For me, the answer is easy. For
others it may not be and the difference lies with either experience
or preference. Some playwrights feel the use of detailed stage
directions is necessary; it is as much a part of the script as the
dialogue because it distinctly sets (pun intended) the visual aspect.
In most cases a play needs a set. I say “in most cases” because
there are those where the playwright is happy to let the actors have
command of the bareness, the sheer volume of unimpeded air, the
nakedness of the stage space itself. Some plays benefit from this
deliberate nondescription, this lack of specificity.
Because it is specificity.
Every object on the stage is a tool that helps define the time and
place of the piece. Because every object on the stage is either a
character's personal property or situational indicator, they should
tell us something about the characters, the time, the place, the
political situation, the geography. Sets tell us about the vision of
the playwright, director, designers; are they realistic or
exaggerated? A drawing room with 9-foot bookcases diminishes the
actors while accenting the vast array of available knowledge,
illuminating the difficulty of attaining the knowledge (those books
placed on the upper shelves), and and [promoting] the economic
advantages of the person(s) who can afford such luxury.
Or is the set nearly bare, such as
the typical set for Samuel Beckett's Waiting For Godot? A
road, a tree. (And the road itself can be implied as opposed to
created.)
Is it a living room (if so, what
culture/era/economic status?) where certain furniture is utilized?
My preference is that nothing should
be onstage that is not critical or actually used.
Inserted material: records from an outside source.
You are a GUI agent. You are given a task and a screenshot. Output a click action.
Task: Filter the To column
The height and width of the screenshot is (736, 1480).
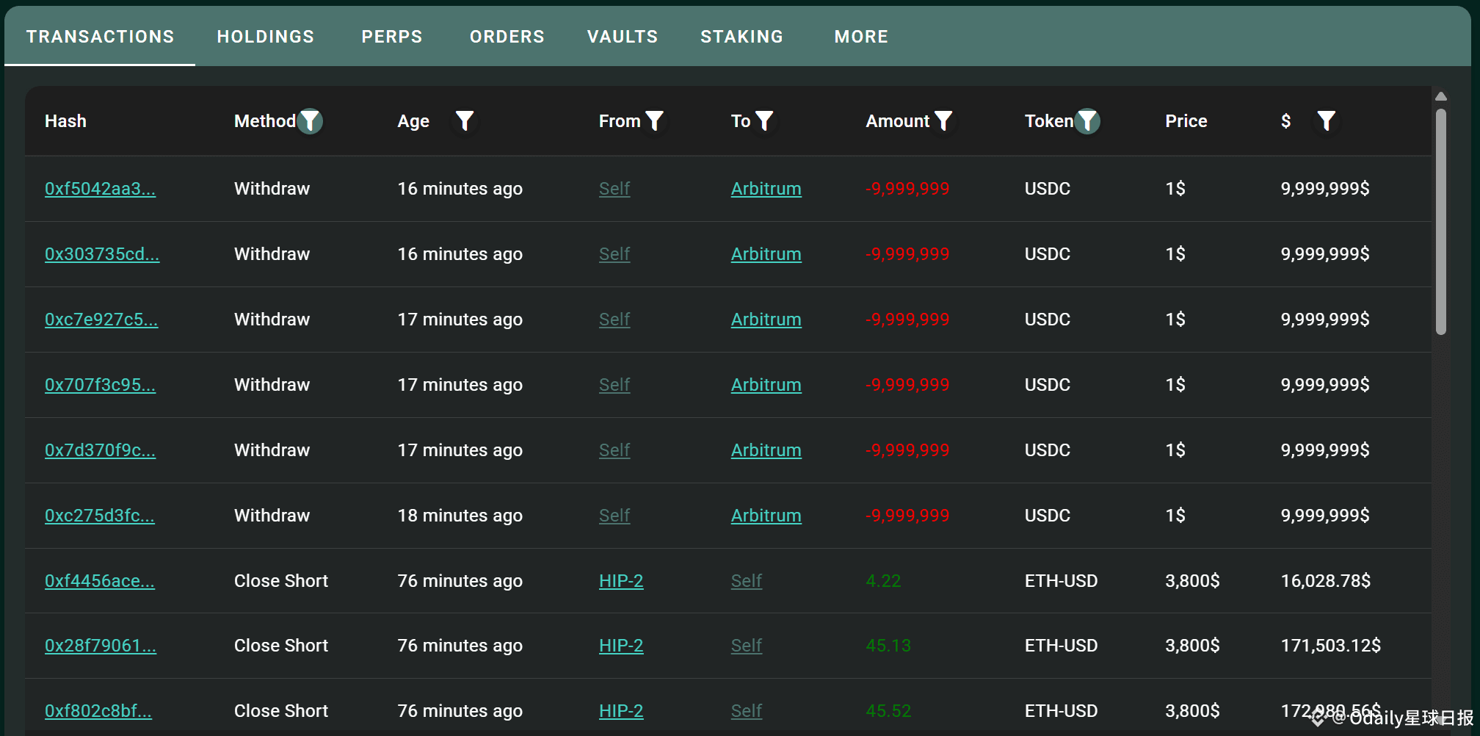(764, 121)
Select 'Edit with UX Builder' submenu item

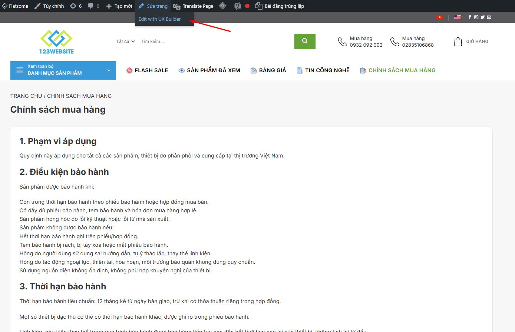click(160, 19)
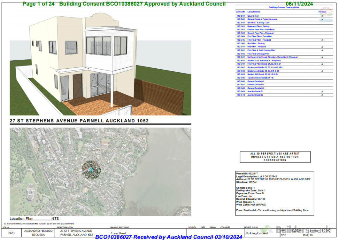Image resolution: width=339 pixels, height=241 pixels.
Task: Click the aerial location plan map
Action: coord(100,171)
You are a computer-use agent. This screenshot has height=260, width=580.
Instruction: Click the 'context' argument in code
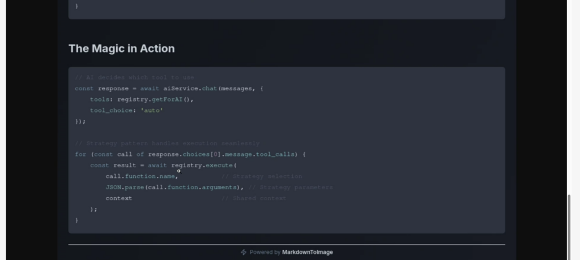(118, 198)
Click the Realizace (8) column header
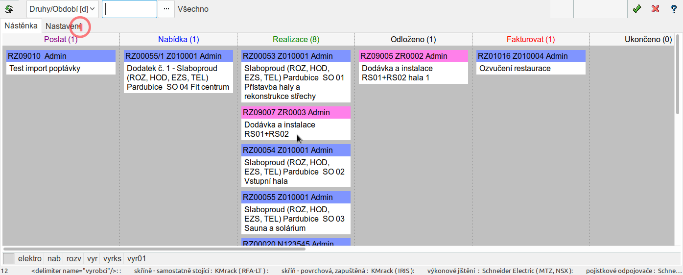 pyautogui.click(x=296, y=39)
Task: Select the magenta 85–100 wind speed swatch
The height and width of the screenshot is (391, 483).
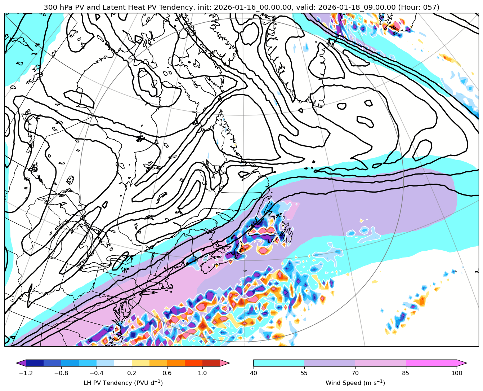Action: click(x=431, y=363)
I lean towards
minimalism for several reasons. In the first place, it's less
clutter. Fewer distractions from the action. Theatre audiences don't
need to be shown everything. They can imply. I like my actors to have
as much attention and command as possible.
Second, it's expensive. I don't know
about you, but I've lost beaucoup dinero on productions. It's bad
enough to afford a venue, actor and tech salaries, and gosh knows
what else, without forking out for a genuine 1930s Appalachin-style
wood stove. Maybe the Public or the Mark Taper can shrug this off,
but Bad Dog! Productions (“Who??”) certainly can't. On the other
hand I was in a production of Mamet's American Buffalo on a
set that was jam-crammed with tables of junk shop
whatever-you-name-it. Most of the set was “found” or donated. The
purpose (in addition to realism) was revealed when the director
instructed me to, at the end of the play when Teach realizes that
Bobby has been full of shit this whole time and that all his
machinations and preparations were for naught, to “Trash the place.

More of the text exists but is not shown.